(Records supplied)

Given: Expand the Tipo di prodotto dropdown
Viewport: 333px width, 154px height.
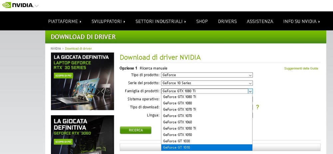Looking at the screenshot, I should click(x=206, y=75).
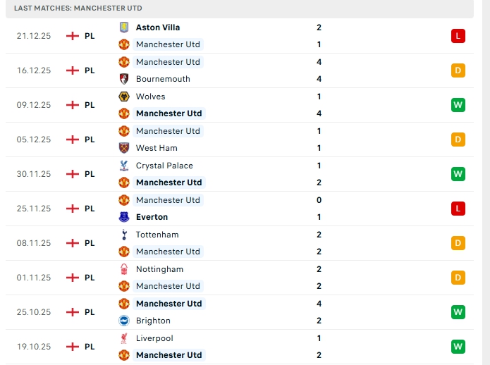Click the red L badge for Aston Villa match

tap(458, 35)
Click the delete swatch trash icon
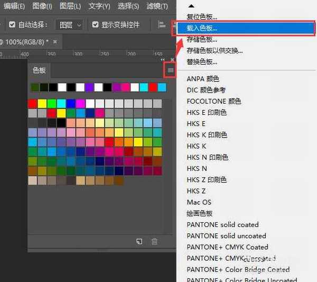 154,241
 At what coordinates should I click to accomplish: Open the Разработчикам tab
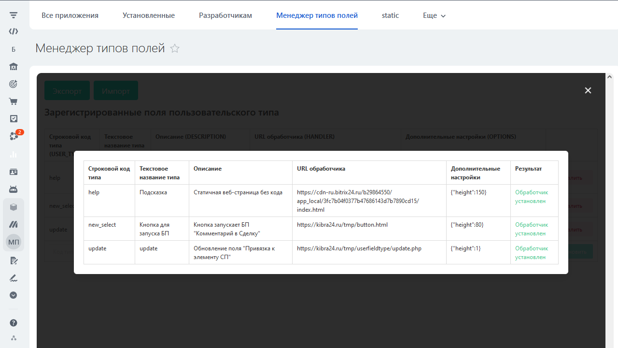pyautogui.click(x=225, y=15)
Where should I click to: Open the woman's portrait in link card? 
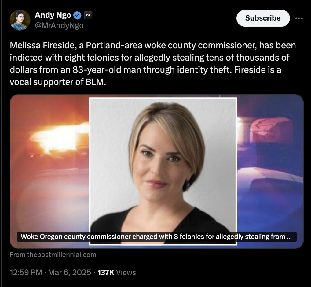tap(163, 171)
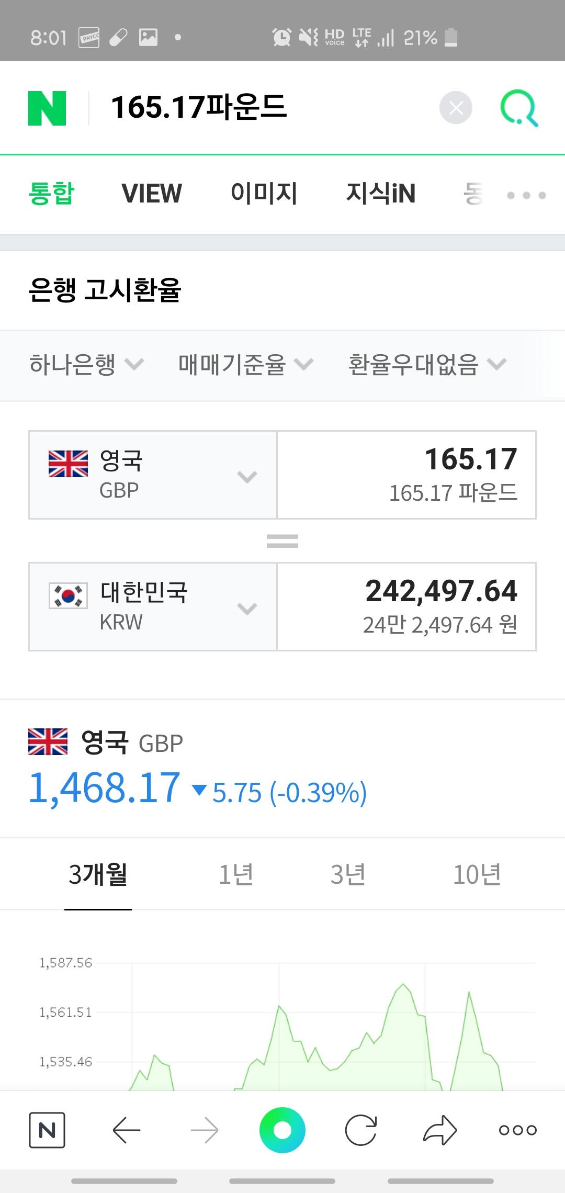Tap the green Naver N logo

pyautogui.click(x=47, y=108)
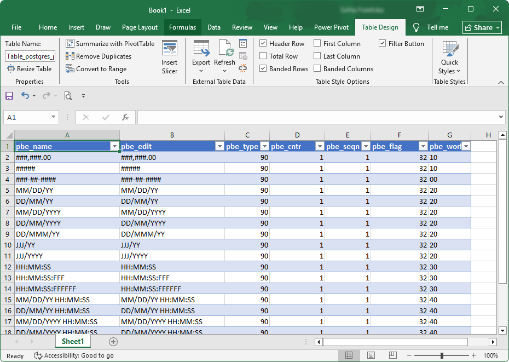Select the Insert Slicer tool
Screen dimensions: 509x362
170,56
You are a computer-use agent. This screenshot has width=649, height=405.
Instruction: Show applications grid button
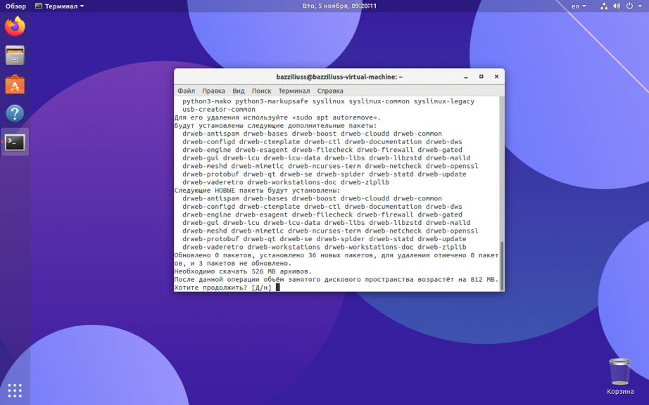[15, 390]
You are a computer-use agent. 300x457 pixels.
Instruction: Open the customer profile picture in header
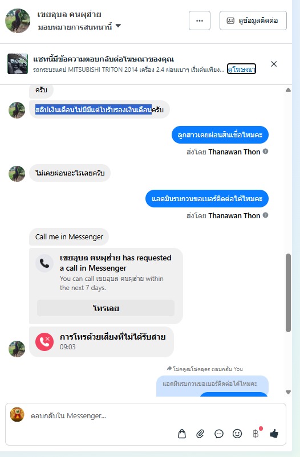coord(18,21)
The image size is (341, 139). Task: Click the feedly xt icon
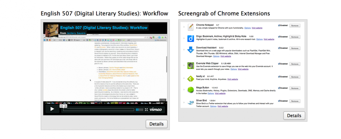click(191, 78)
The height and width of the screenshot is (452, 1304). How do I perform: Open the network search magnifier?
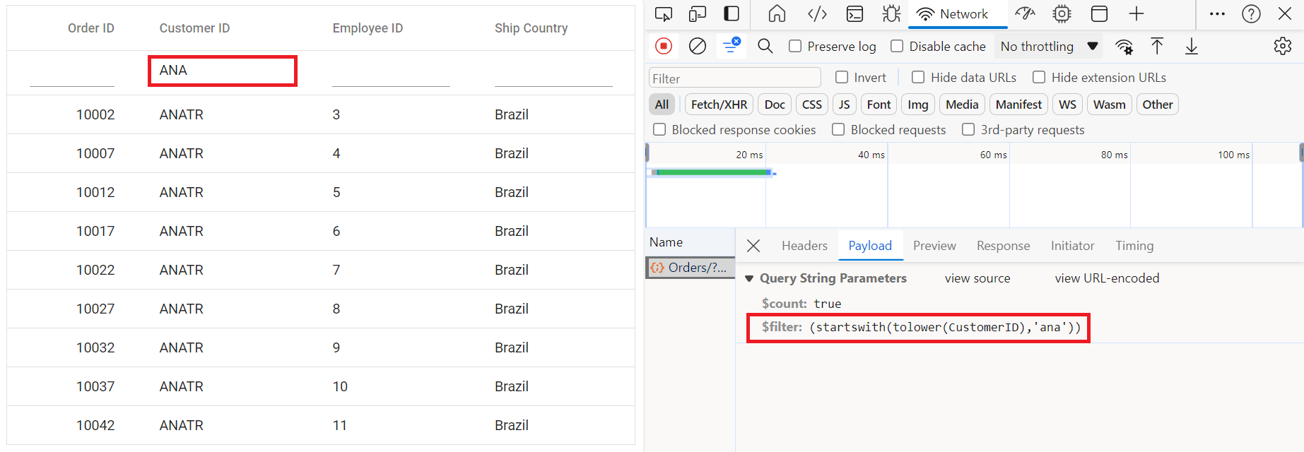click(x=765, y=46)
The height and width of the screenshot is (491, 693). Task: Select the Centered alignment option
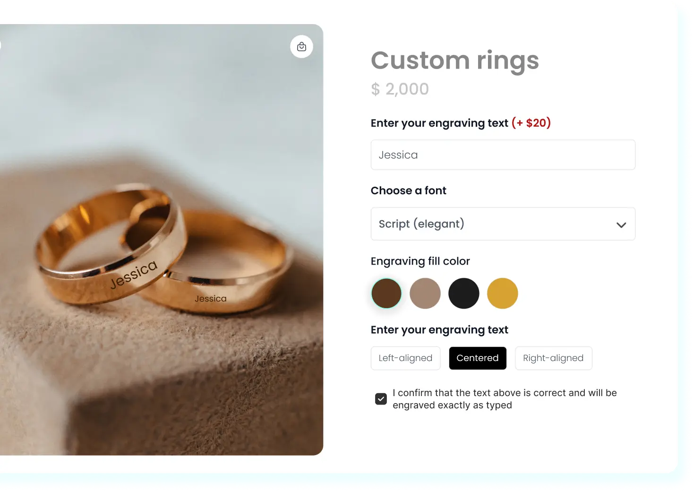[478, 358]
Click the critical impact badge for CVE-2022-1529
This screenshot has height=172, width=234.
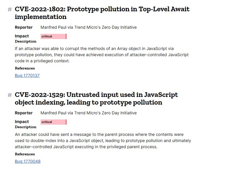pos(54,122)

(End Records supplied)

## Task objective
Leave out every picture and write out exactly the lines running from the line containing "The height and width of the screenshot is (491, 693)." to the end of the listing above.

## Task response
The height and width of the screenshot is (491, 693). Task: Select the Centered alignment option
[478, 358]
Click the critical impact badge for CVE-2022-1529
This screenshot has height=172, width=234.
pos(54,122)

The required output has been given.